Task goal: Rewrite the items as a JSON list of strings, one string per line, starting with the line that contains "Foundation Soil [Foundation" and going on through the line that contains "Sozialarbeit (89, 69)". Skip blank lines and leave the pictures out.

Dataset rows:
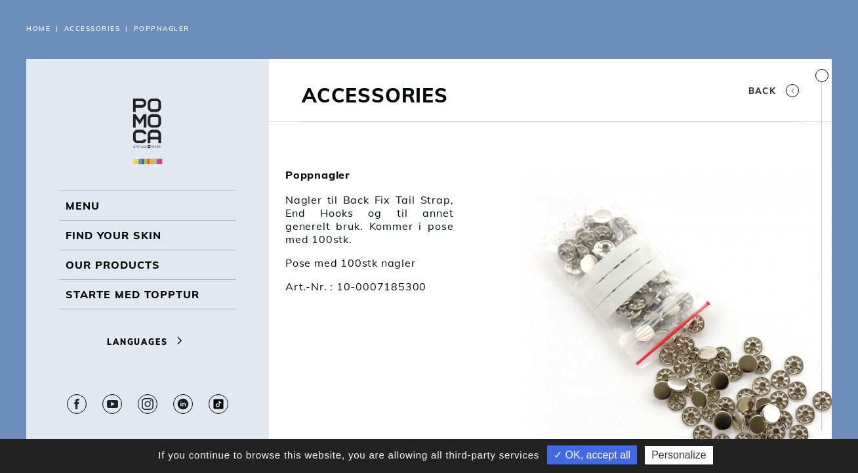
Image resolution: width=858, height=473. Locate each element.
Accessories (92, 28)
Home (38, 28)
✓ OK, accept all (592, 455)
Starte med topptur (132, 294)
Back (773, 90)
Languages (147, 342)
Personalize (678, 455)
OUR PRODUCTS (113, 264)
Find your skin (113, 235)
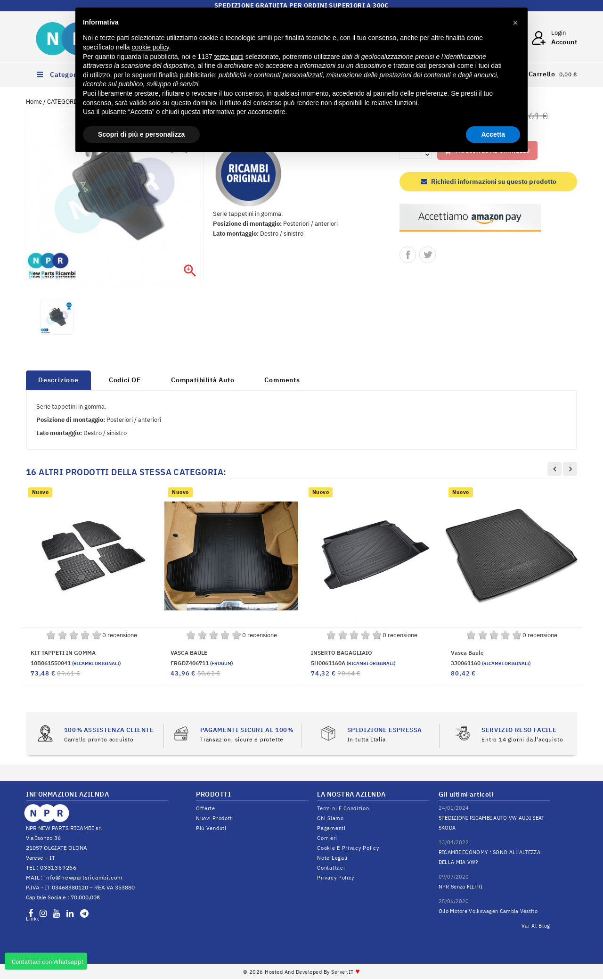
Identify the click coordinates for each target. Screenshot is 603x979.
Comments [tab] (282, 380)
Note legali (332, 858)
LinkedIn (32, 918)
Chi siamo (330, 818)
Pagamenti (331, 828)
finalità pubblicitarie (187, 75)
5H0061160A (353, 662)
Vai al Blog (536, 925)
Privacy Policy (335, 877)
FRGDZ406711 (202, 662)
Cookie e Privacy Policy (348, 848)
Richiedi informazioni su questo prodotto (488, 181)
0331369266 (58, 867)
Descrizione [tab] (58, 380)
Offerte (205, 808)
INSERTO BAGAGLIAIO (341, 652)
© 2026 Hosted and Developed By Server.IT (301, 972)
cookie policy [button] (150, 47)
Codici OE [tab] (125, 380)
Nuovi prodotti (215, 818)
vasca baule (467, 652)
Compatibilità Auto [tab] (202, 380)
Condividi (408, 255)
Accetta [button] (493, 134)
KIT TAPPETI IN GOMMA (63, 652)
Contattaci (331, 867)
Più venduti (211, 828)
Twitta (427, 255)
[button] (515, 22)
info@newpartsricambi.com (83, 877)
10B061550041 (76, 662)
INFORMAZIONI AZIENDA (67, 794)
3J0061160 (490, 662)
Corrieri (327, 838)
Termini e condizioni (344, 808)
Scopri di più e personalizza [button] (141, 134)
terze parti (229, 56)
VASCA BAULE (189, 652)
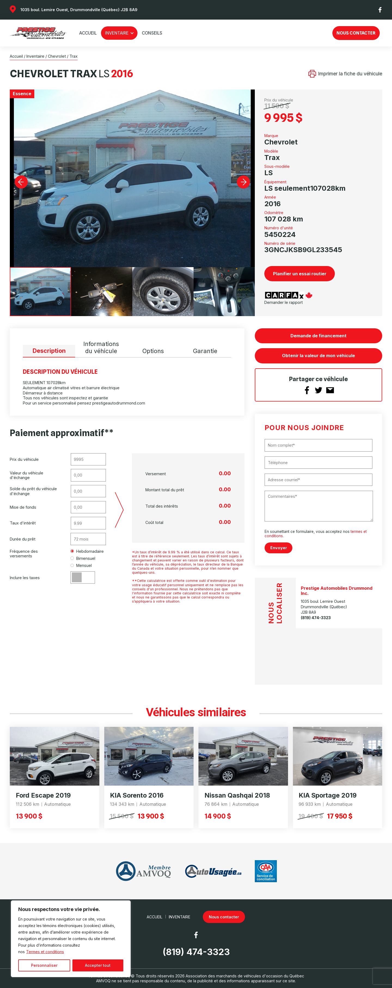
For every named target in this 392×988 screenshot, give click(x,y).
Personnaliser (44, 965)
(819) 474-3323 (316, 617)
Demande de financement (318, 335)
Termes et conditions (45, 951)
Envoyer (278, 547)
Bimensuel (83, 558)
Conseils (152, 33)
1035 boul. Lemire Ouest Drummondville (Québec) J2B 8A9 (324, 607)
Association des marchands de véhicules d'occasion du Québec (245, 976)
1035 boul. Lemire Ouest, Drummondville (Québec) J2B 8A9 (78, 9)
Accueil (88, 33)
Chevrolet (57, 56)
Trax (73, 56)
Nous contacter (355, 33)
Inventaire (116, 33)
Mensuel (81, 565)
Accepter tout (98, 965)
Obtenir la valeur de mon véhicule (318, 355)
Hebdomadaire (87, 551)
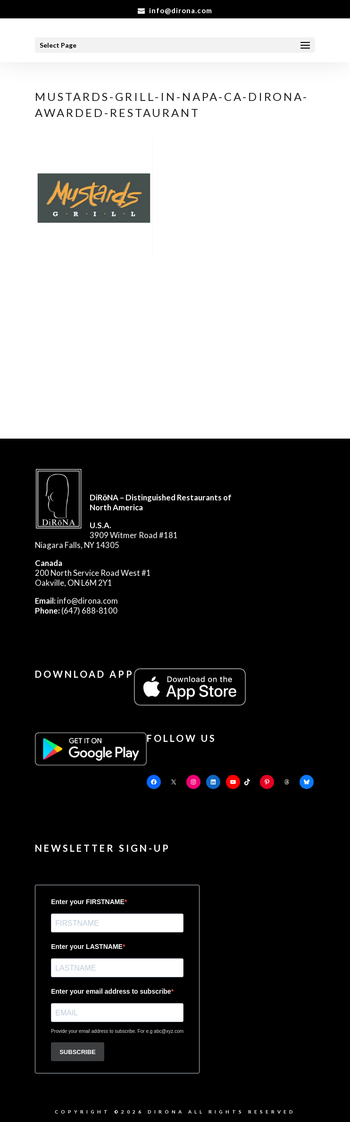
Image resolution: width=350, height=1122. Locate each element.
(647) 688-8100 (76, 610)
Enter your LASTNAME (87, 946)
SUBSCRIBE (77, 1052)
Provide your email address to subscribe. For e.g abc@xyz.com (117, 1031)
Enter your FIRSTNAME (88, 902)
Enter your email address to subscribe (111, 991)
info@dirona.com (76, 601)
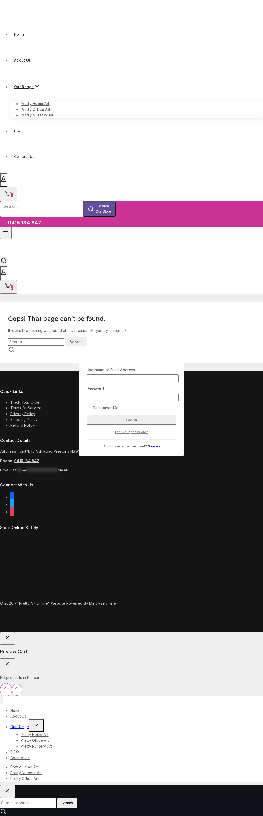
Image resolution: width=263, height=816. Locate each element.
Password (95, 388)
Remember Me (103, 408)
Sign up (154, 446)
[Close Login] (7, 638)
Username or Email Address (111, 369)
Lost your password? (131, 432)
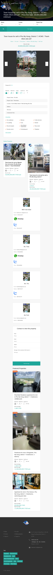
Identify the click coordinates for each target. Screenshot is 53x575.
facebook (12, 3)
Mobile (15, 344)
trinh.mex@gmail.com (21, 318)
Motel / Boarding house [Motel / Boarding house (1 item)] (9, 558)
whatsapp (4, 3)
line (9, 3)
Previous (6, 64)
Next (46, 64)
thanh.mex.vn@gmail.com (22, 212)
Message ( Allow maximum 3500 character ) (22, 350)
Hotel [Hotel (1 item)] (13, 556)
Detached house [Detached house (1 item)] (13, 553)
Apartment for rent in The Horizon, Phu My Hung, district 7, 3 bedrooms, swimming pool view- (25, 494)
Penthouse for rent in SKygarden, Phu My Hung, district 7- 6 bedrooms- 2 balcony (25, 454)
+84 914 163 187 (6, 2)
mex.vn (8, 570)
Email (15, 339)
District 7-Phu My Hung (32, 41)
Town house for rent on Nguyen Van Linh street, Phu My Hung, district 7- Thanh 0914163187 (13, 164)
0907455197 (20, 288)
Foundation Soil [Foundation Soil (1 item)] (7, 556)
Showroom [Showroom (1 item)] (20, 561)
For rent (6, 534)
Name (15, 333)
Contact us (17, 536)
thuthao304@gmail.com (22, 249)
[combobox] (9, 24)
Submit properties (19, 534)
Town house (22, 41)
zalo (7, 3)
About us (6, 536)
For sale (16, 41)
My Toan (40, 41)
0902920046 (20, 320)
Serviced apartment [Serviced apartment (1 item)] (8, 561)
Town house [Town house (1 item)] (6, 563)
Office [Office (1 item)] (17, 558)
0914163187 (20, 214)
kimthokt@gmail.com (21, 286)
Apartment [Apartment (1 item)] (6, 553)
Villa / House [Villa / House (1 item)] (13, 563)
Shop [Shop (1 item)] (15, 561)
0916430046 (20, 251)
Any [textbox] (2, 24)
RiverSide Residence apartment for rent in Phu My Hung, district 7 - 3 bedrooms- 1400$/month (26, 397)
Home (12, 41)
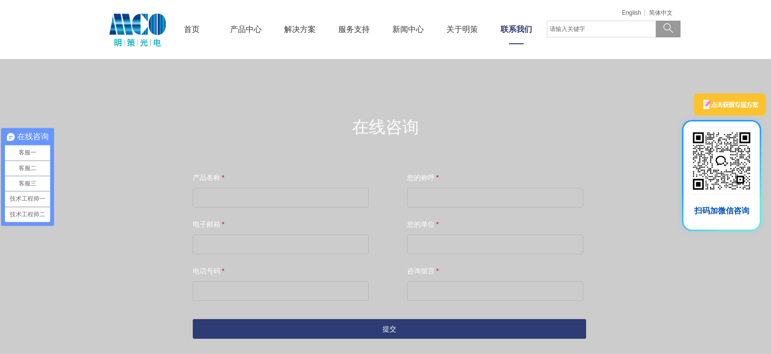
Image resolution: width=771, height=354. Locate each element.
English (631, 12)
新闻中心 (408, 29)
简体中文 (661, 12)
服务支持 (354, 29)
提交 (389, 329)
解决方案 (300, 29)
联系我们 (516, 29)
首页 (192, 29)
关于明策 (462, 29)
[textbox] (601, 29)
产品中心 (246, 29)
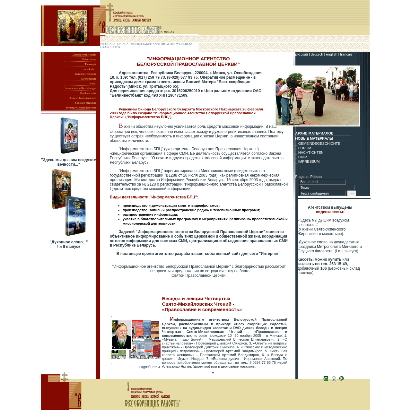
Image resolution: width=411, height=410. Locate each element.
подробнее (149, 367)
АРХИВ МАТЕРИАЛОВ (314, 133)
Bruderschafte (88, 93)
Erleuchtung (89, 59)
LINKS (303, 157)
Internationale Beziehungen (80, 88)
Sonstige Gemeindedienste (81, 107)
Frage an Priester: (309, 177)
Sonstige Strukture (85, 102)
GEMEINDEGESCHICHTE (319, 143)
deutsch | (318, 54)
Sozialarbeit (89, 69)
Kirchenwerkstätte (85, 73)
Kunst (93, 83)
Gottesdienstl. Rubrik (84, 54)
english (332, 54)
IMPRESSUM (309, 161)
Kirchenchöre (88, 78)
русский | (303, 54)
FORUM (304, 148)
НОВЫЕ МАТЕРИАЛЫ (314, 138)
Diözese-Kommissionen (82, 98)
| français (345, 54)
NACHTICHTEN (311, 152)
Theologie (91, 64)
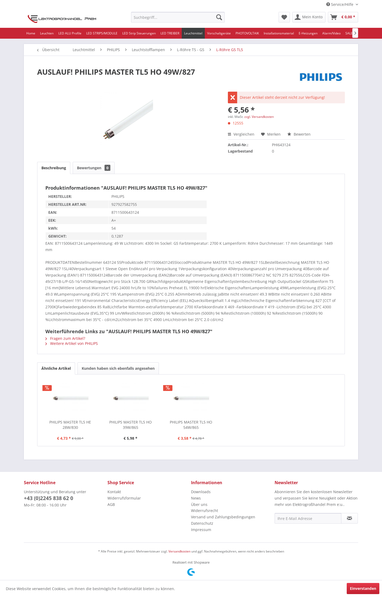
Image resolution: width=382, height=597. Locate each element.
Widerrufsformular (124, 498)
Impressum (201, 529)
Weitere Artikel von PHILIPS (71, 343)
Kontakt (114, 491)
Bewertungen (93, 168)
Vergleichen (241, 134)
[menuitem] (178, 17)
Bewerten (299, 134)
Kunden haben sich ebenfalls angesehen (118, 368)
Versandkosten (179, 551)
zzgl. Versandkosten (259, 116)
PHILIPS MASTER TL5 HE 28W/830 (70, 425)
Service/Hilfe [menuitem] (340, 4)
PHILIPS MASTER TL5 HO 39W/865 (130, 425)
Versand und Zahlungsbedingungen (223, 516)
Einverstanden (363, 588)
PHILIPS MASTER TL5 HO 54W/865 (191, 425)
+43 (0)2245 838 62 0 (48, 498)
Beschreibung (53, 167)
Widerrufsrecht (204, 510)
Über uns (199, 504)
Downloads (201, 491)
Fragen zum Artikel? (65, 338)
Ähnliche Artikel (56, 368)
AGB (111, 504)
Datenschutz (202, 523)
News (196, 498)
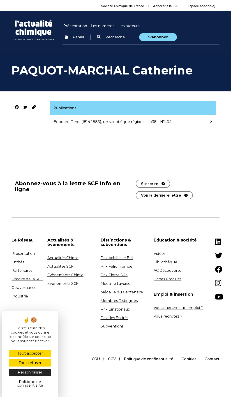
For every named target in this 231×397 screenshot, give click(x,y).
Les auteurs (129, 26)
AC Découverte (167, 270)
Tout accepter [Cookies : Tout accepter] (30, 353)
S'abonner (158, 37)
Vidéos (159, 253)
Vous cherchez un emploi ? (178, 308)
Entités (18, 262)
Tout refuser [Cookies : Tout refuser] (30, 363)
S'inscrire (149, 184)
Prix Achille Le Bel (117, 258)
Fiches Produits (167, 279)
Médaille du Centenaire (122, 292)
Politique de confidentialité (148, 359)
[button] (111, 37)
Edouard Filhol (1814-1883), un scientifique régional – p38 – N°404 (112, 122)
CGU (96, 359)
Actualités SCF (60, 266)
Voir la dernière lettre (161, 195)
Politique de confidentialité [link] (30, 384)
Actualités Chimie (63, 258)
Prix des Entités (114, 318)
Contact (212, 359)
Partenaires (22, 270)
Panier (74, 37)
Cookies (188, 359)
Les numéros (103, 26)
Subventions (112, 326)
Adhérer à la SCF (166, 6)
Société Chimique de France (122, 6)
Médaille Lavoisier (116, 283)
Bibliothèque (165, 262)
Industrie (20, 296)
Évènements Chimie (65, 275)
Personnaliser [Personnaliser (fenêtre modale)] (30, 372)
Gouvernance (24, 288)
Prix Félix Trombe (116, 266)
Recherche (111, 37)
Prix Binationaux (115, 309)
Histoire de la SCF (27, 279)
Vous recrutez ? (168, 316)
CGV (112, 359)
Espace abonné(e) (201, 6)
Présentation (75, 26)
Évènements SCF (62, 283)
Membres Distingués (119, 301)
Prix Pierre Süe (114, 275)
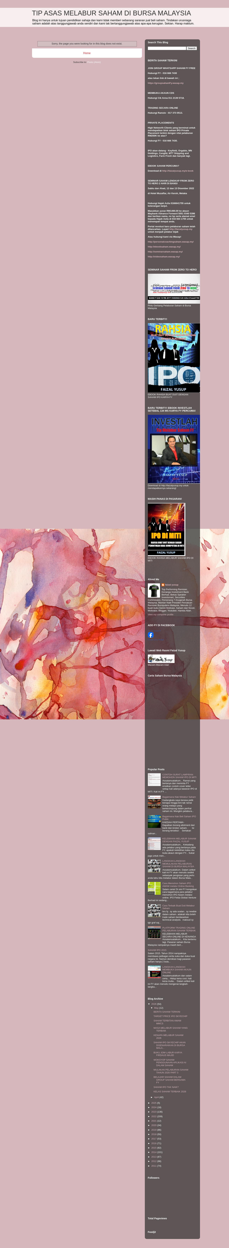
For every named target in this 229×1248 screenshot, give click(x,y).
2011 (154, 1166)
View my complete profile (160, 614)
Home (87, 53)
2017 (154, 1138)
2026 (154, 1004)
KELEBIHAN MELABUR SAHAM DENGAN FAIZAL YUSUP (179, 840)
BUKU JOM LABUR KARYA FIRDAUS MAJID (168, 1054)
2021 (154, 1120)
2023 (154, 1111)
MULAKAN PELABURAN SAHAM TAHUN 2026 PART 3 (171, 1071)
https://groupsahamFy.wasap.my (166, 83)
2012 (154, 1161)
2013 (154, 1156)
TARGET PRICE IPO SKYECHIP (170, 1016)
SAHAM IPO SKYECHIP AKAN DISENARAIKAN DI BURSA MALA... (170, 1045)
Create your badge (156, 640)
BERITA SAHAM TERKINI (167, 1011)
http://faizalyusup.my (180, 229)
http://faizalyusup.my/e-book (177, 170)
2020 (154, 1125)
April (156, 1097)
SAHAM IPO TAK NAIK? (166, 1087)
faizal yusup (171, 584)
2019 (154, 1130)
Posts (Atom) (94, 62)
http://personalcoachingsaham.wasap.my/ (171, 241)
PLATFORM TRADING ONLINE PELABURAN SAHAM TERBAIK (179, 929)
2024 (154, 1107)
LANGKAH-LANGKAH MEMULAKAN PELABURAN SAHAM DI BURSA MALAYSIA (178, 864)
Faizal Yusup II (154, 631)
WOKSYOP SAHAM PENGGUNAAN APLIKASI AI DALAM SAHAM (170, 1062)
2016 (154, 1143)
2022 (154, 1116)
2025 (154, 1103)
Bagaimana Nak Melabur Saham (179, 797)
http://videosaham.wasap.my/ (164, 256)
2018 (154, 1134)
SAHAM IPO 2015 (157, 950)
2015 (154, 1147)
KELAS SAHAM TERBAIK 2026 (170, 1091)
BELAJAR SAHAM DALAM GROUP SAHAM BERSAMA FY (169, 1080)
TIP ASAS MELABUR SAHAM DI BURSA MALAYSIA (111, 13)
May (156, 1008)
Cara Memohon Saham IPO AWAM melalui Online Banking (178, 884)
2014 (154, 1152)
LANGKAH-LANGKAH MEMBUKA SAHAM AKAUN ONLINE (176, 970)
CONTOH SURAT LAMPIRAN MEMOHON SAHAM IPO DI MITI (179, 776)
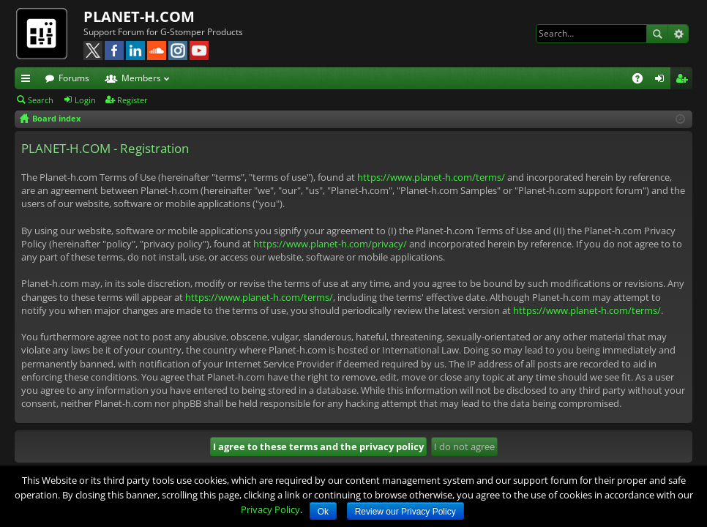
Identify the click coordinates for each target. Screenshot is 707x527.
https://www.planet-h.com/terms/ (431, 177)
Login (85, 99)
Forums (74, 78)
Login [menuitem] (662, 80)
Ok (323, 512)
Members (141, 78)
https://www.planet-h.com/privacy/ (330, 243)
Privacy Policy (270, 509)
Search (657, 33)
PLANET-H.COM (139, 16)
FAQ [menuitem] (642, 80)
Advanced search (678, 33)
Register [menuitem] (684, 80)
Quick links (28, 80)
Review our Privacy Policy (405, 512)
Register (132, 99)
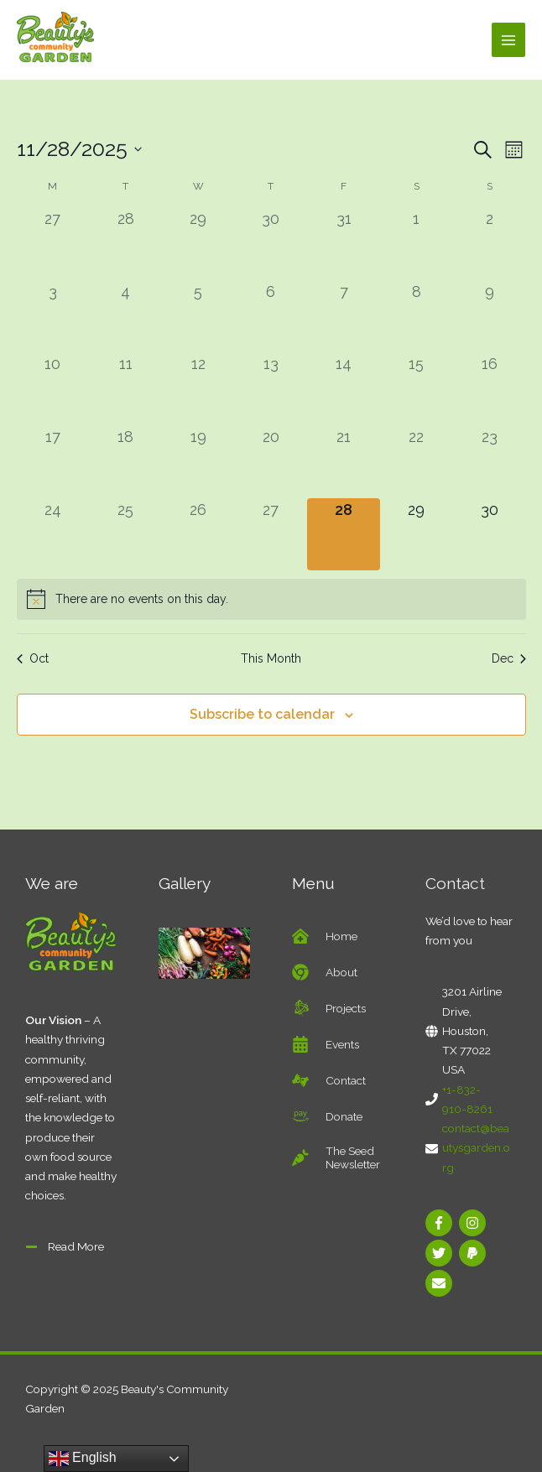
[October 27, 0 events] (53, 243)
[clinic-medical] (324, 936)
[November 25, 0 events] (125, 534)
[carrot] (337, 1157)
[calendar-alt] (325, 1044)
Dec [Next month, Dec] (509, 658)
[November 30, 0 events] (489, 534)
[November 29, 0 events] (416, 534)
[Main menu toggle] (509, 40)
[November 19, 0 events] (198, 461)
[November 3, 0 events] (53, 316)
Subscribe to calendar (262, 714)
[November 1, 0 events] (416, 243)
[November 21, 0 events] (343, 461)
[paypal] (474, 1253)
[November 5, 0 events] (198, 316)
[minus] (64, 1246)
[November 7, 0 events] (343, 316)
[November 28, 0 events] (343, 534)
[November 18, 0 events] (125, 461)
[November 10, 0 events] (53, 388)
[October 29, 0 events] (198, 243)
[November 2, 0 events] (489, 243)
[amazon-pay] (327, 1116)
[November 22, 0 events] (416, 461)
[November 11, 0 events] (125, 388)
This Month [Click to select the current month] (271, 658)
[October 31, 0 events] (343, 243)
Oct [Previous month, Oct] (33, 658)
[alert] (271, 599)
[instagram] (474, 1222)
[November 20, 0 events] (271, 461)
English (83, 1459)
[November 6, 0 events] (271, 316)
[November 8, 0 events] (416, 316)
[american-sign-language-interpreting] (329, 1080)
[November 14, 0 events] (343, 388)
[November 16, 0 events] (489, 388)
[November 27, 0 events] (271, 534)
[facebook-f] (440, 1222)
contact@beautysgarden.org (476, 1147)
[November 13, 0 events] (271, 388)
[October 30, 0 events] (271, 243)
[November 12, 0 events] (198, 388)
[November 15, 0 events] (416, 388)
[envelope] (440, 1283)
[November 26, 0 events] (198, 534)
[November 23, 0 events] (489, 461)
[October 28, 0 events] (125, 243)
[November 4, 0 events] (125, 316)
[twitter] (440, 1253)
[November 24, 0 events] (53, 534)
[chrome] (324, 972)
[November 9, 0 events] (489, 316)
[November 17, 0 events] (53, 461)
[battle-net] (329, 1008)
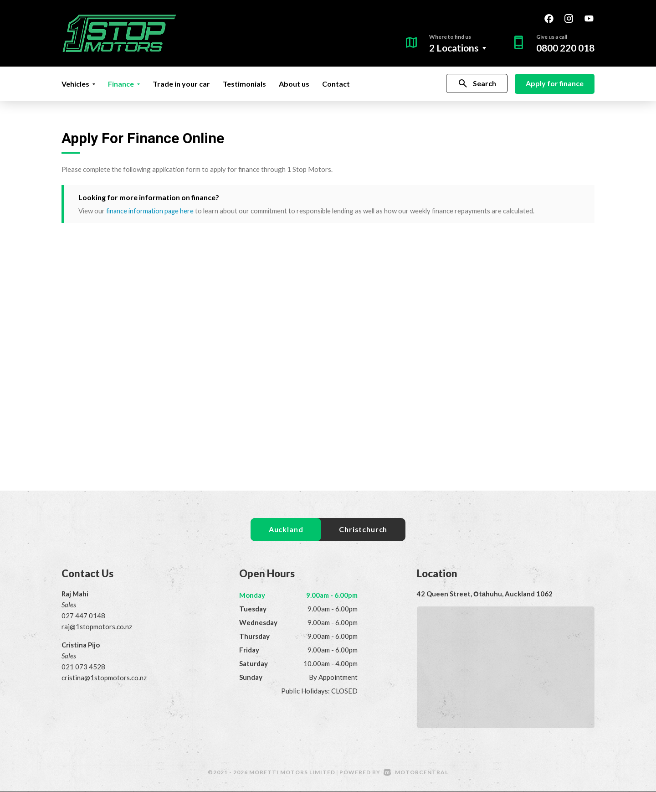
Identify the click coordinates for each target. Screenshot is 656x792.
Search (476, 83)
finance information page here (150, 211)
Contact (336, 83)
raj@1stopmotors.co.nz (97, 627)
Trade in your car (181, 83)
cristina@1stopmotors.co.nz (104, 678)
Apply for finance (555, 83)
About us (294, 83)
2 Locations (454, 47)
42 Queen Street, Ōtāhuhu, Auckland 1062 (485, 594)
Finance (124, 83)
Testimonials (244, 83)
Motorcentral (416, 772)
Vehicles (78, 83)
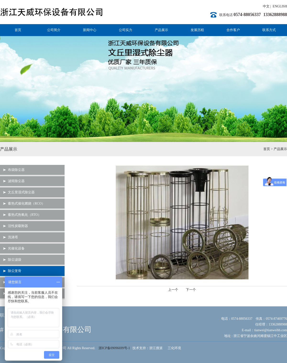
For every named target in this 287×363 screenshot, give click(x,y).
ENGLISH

Written solution:
[
  "Foundation Soil [Foundation Soil (1 item)] (7, 556)",
  "Showroom [Showroom (1 item)] (20, 561)",
  "For rent (6, 534)",
  "Name (15, 333)",
  "Contact us (17, 536)",
  "thuthao304@gmail.com (22, 249)",
  "[combobox] (9, 24)",
  "Submit properties (19, 534)",
  "Town house (22, 41)",
  "zalo (7, 3)",
  "About us (6, 536)",
  "For sale (16, 41)",
  "My Toan (40, 41)",
  "0902920046 (20, 320)",
  "Serviced apartment [Serviced apartment (1 item)] (8, 561)",
  "Town house [Town house (1 item)] (6, 563)",
  "Office [Office (1 item)] (17, 558)",
  "0914163187 (20, 214)",
  "kimthokt@gmail.com (21, 286)",
  "Apartment [Apartment (1 item)] (6, 553)",
  "Villa / House [Villa / House (1 item)] (13, 563)",
  "Shop [Shop (1 item)] (15, 561)",
  "0916430046 (20, 251)",
  "Any [textbox] (2, 24)",
  "RiverSide Residence apartment for rent in Phu My Hung, district 7 - 3 bedrooms- 1400$/month (26, 397)",
  "Home (12, 41)",
  "Image resolution: width=771, height=354. Locate each element.",
  "English (631, 12)",
  "新闻中心 (408, 29)",
  "简体中文 (661, 12)",
  "服务支持 (354, 29)",
  "提交 (389, 329)",
  "解决方案 (300, 29)",
  "联系我们 (516, 29)",
  "首页 (192, 29)",
  "关于明策 (462, 29)",
  "[textbox] (601, 29)",
  "产品中心 (246, 29)",
  "Image resolution: width=411, height=410. Locate each element.",
  "подробнее (149, 367)",
  "АРХИВ МАТЕРИАЛОВ (314, 133)",
  "Bruderschafte (88, 93)",
  "Erleuchtung (89, 59)",
  "LINKS (303, 157)",
  "Internationale Beziehungen (80, 88)",
  "Sonstige Gemeindedienste (81, 107)",
  "Frage an Priester: (309, 177)",
  "Sonstige Strukture (85, 102)",
  "GEMEINDEGESCHICHTE (319, 143)",
  "deutsch | (318, 54)",
  "Sozialarbeit (89, 69)"
]